I tell her that some of the berries “aren’t good for us, they’re for the birds to eat.” Reliable Ada pipes up with “And the fairies!”
As we get closer to the beach (but don’t yet know it), wild rose bushes become abundant with plump and healthy rosehips mimicking the form of your local innkeeper’s shy but buxom daughter. The bushes are everywhere, as are their hips, and the remaining roses nestle in their leafy nests like pink jewels in a wildwood crown.
And suddenly the woods fall back and you’re on a pebbly beach and the pebbles grow until they are flat slabs and round boulders couching sparkling pools that each forms a whole universe to the seaweed and snails and coral growing there…
Ada builds stone alters while Annabelle climbs, sometimes two-legged, sometimes four-legged, and peers into the pools Pooh Bear style: knees bent, bottom stuck out, leaning too far forward until inevitably becoming a part of the wet landscapes she is observing with a splash and cute red lips making the letter “o” with surprise. This happens enough times that her clothes are soaking wet and we lay them out on the rocks to dry.
My shoes and socks become equally soggy after the third time ending up in the ocean up to my ankles to snatch at the naked and speedy little imp whose mission has become losing herself in the untamed ocean waves. So Ada and I take off our shoes and socks, leaving them high enough up on the beach to dry out, only when we come back for them, we’re lucky they haven’t floated away in the rising tide.
David and Cassidy are far off on the rocks that jutt out into the ocean. I send the girls after them and we’re lucky when our speed reaches snail pace in a forwardly direction, but whenever we’re close enough to shout, David urges me to come see the tremendously beautiful view just around the next bend that outdoes the one I’ve just accomplished.

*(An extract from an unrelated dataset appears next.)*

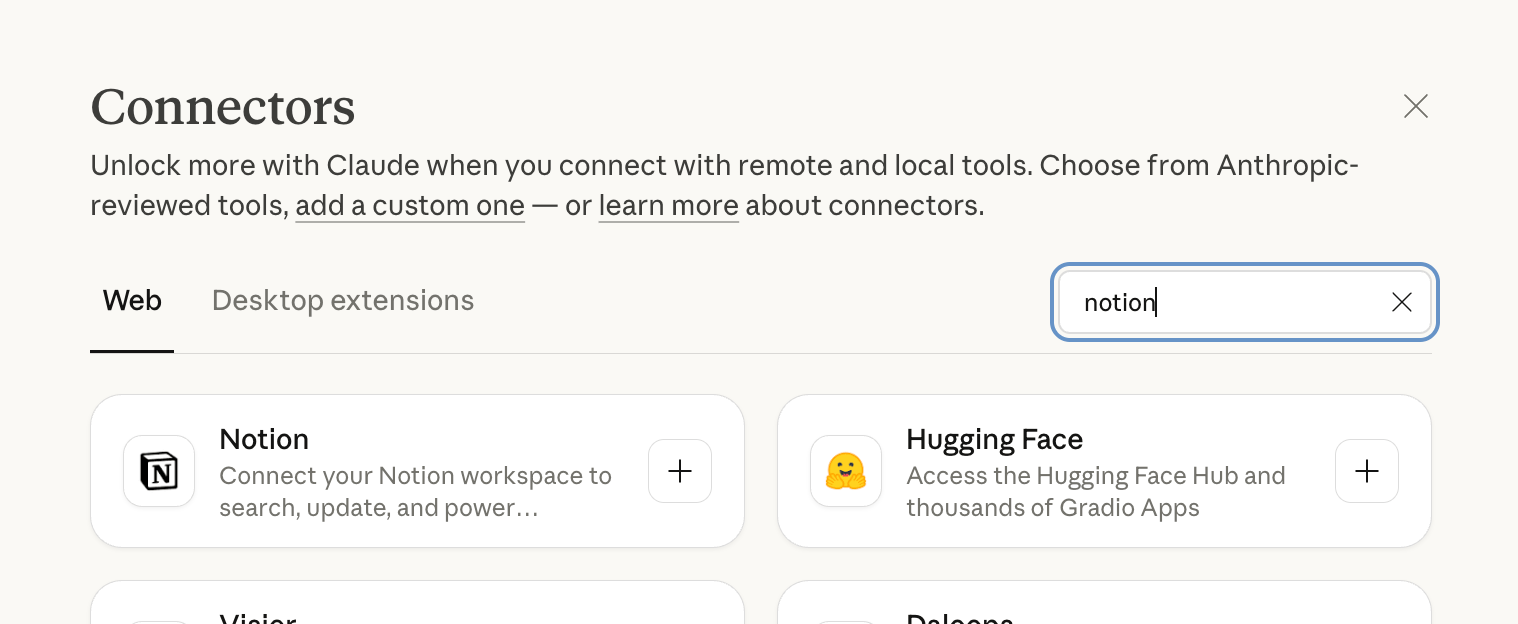
Task: Open the Desktop extensions tab
Action: pyautogui.click(x=343, y=300)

So we press onward, careful on the wet rocks, and the girls don’t care what’s ahead because they’re loving it where we are.
Plenty of rocks to choose from when I sit down to nurse and when David takes Cassidy out of the wrap, Annabelle is suddenly done exploring and wants to be wrapped up and since we only brought one wrap, we’re just as happy to have the heavy one wrapped, and she stays that way all the way back along the rocks, through the woods, and right into our livingroom parked in the parking lot that is really just a wide shoulder of the road.
September 1, 2011
Thanks for bringing me home!!! <3
September 1, 2011
Oh, this is a wonderful one, Diana! Just keep that writing up. I can’t wait to settle down with your first book… ( I realize you may be a little busy to write it for a while.)